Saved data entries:
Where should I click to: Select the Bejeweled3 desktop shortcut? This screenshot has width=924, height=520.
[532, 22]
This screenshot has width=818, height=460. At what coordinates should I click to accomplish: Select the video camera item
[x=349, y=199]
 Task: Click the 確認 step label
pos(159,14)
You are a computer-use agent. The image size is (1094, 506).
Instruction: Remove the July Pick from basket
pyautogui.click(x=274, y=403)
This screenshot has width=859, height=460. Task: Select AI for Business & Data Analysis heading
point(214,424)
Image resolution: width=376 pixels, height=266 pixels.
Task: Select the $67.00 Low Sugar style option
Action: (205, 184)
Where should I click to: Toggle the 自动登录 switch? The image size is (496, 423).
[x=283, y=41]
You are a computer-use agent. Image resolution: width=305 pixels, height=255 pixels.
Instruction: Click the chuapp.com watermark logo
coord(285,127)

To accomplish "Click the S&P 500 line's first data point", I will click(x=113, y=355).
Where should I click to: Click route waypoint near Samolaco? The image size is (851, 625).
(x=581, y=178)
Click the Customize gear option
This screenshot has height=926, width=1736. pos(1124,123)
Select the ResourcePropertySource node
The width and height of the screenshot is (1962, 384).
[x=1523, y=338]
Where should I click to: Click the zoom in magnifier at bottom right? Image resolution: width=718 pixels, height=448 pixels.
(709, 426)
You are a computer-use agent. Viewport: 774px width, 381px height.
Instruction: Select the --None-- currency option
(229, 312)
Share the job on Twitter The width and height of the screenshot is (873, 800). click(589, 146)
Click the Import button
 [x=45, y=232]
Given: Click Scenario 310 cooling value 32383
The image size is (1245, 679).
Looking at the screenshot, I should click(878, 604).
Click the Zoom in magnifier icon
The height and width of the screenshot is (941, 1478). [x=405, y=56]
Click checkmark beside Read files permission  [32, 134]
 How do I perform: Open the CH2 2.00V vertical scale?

Exercise:
Give back, unchanged, the line that holds "Where should I click to: Click route" along with all lines after it through the last line above.

Answer to this problem:
Where should I click to: Click route waypoint near Samolaco? The image size is (851, 625).
(x=581, y=178)
Click the Customize gear option
This screenshot has height=926, width=1736. pos(1124,123)
Select the ResourcePropertySource node
The width and height of the screenshot is (1962, 384).
[x=1523, y=338]
Where should I click to: Click the zoom in magnifier at bottom right? Image resolution: width=718 pixels, height=448 pixels.
(709, 426)
You are a computer-use agent. Viewport: 774px width, 381px height.
Instruction: Select the --None-- currency option
(229, 312)
Share the job on Twitter The width and height of the screenshot is (873, 800). click(589, 146)
Click the Import button
 [x=45, y=232]
Given: Click Scenario 310 cooling value 32383
The image size is (1245, 679).
Looking at the screenshot, I should click(878, 604).
Click the Zoom in magnifier icon
The height and width of the screenshot is (941, 1478). [x=405, y=56]
Click checkmark beside Read files permission  [32, 134]
 How do I perform: Open the CH2 2.00V vertical scale?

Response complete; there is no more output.